Title: Chikara Tokunaga: Innovator in Flavoring Solutions

Introduction

Chikara Tokunaga is a notable inventor based in Amimachi, Japan. He has made significant contributions to the field of food flavoring, particularly in the production of unique solutions for pickling. With a total of 2 patents, his work has garnered attention in the culinary and food science communities.

Latest Patents

Tokunaga's latest patents include a process for producing a bran pickles flavoring solution. This invention relates to a novel flavoring solution that enhances the taste of foods pickled in rice bran paste.

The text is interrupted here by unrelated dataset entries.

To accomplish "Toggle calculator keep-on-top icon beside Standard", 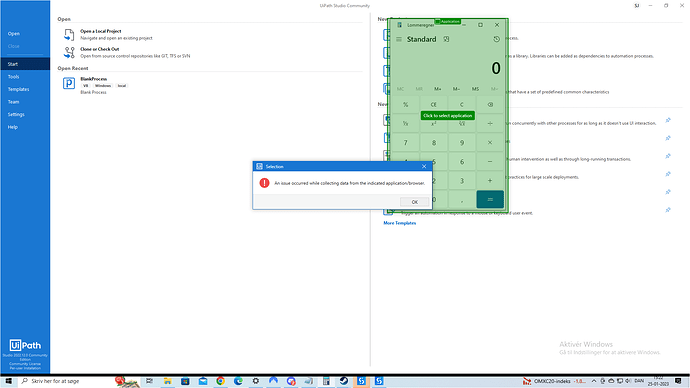I will pyautogui.click(x=446, y=39).
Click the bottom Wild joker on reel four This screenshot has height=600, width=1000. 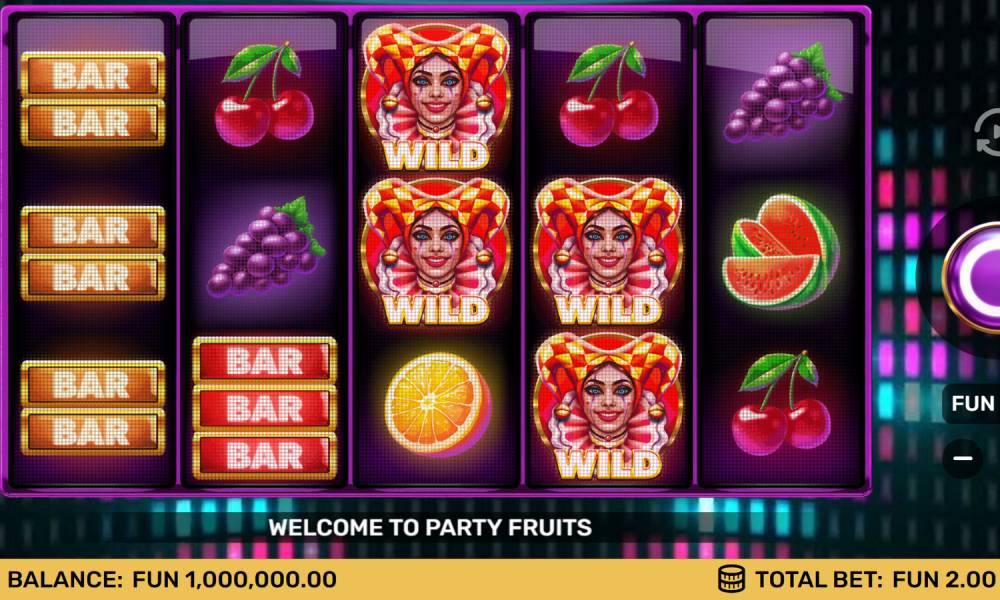pos(608,406)
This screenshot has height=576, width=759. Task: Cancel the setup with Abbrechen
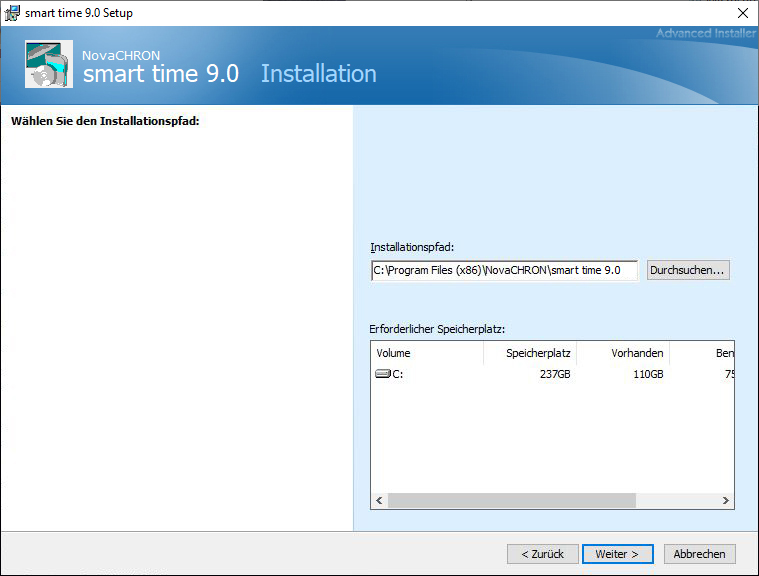click(700, 553)
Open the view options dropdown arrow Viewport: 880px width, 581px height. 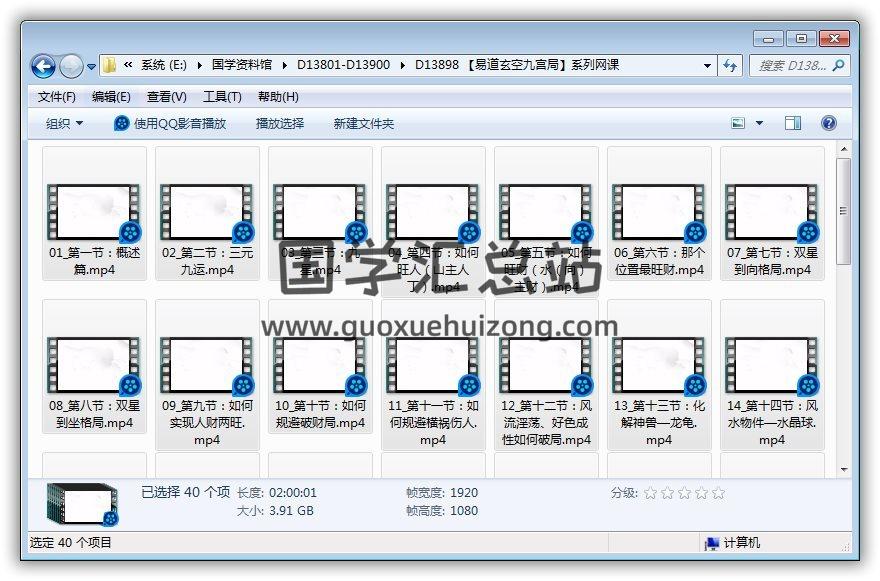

It also introduces a clear bran pickles flavoring solution and outlines processes for producing these solutions. Additionally, it describes a novel microorganism that is utilized in the production of these flavoring solutions. Another significant patent is for producing a lactone using Corynebacterium sp. NK-1 (FERM BP-6329). This patent focuses on a flavoring solution for pickles and details the processes for producing essential lactones, which are key components of the flavoring solutions.

Career Highlights

Chikara Tokunaga is associated with Kyowa Hakko Kogyo Co., Ltd., a company known for its advancements in biotechnology and food production. His work has contributed to the development of innovative flavoring solutions that are essential in the food industry.

Collaborations

Tokunaga has collaborated with notable coworkers such as Chiaki Saitoh and Atsushi Yashiro. Their combined efforts have led to advancements in the field of flavoring solutions, enhancing the quality and variety of food products available.

Conclusion

Chikara Tokunaga's contributions to the field of flavoring solutions demonstrate his innovative spirit and dedication to improving food quality. His patents reflect a commitment to advancing culinary science and enhancing the flavors of traditional foods.